I spend only four months a year in the states and I can see what most other countries are noticing. Rome fell in 476 AD while no one noticed. Sure the decline happened over several decades but even I notice paralles with aspects of Pax Americana.
Heavens me, didn’t we reach peak oil ten years ago? And how on Earth can America make good on its massive debts (to China) when the middle east no longer sells its oil and Africa its minerals with US currency? Europe never forgot how we charged whatever we wanted for American $ when oil could only be purchased with our currency.
Gee it doesn’t feel good now that the other boot has dropped.
And to add to the sorrows of Empire isn’t how we’re spending money to keep afloat a massive military industrial complex what finally sank the former Soviet Union?
So keep well lovely angel, hopefully people will be smarter come election time.
(Oh, by the way Michy’s mother did not tell me anything about her daughter’s sexual preferences. There was one of those “Threes Company” type misunderstandings where she heard a Tv programme I was watching with with her mother, and Michy’s mother was on her sixth round of sake. Michy heard a combination of the TV and her mother’s backseat director’s commentary.
Adam Narcross
9nina aoki
wrote on 27 March 2008 at 23:44
hapes,
lmao! Oh really? Well, Hillary very well may win Pennsylvania but it really doesn’t amount to a hill of beans in the long run. She has to win all the remaining primaries and caucuses by 70% to just tie where Obama is right now, and then make a play for the super-delegates to switch. Point is, it ain’t gonna happen!
But what I thought was really the height of hypocrisy was Hillary sitting down with that crazy right wing newspaper owned by Richard Mellon Scaife. You remember the one that tried to prove that the Clintons had Vince Foster murdered? Talk about sleeping with the enemy!

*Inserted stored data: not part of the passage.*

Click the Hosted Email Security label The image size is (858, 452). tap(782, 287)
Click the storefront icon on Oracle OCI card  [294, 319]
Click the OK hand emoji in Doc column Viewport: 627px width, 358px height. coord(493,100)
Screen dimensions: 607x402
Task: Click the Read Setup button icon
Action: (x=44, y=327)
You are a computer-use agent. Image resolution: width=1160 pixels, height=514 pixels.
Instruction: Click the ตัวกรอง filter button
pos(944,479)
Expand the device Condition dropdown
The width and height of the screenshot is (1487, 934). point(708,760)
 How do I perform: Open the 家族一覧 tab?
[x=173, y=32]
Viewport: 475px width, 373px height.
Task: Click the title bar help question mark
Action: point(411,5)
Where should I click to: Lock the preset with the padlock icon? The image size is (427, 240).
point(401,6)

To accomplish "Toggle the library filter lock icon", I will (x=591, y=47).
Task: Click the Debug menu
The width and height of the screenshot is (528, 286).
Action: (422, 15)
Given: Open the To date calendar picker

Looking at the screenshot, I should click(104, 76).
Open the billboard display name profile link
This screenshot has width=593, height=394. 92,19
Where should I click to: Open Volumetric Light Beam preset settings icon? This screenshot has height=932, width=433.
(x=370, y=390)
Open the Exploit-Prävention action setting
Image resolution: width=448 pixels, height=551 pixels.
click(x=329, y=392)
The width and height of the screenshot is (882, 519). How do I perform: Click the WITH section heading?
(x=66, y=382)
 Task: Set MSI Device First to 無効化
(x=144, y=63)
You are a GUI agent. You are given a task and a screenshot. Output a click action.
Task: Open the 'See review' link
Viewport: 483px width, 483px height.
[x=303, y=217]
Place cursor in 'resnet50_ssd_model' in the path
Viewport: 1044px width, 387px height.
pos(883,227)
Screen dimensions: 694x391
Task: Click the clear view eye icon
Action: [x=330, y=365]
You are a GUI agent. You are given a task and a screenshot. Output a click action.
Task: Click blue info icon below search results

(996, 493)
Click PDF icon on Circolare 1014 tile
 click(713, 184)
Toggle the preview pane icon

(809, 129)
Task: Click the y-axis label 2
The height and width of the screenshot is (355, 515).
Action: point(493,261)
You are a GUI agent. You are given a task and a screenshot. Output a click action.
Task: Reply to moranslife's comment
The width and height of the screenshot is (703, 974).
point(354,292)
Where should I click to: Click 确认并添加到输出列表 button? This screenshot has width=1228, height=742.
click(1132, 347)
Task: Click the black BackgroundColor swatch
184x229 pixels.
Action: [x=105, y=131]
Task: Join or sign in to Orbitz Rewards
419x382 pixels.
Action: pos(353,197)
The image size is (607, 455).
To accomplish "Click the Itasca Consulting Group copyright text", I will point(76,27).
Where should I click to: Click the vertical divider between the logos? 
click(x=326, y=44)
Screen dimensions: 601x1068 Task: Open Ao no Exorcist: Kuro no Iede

It’s funny, I’ve talked to a lot of friends about this primary race and almost all of them (except my republican friends) say the same thing; that they’ve completely lost respect for the Clintons and they now see them, and the Bill Clinton years in a much different light. The romanticism of the Clinton years has been forever shattered by this ugly campaign.
Thanks for sharing your thoughts with me!
xoxo,
nina
10nina aoki
wrote on 27 March 2008 at 23:54
Hi Adam!
Ahh, the old ‘Three’s Company Excuse’ huh? lmao! (just teasing sweetie) — Tho I’m sure Michy remembers it differently! haha!
Well, your assessments about the decline of the American Empire are spot on, especially with respect to currency markets and the sale of oil, and how the EU, China and India now have far more leverage in global markets than the United States. It used to be said that when the US economy sneezed, the rest of the world caught cold. That doesn’t happen anymore.
We’ve become a bloated empire, with a corrupt administration which promotes enemies either real or imagined in order to continue to fund a dysfunctional and unnecessary military-industrial complex. The reason for war is more war, and money. The level of cronyism at the highest levels of this government and a general apathy on behalf of the citizens has enabled these crooks and liars to basically rape the US treasury and have virtually guaranteed the bankruptcy of America.
We will have no way to pay off the trillions of dollars in debt we now owe to the Chinese when the bill comes due. And for what? So Bush could give tax cuts to the wealthy and fund his wars of conquest in the middle east? Bush’s policies and this period in time will be remembered by historians as the tipping point for the United States.
Tho, I have faith… as odd as that might sound, that at least we might have one last chance to get things right if we have the courage to elect a man like Barack Obama. But I’ll admit, it’s a longshot — tho the eternal optimist in me wants to believe, you know?
If we keep repeating the mistakes of the past, our future is certainly written.
Thanks so much for sharing your thoughts with me!
xoxo,
nina
ps - give my love to Michy!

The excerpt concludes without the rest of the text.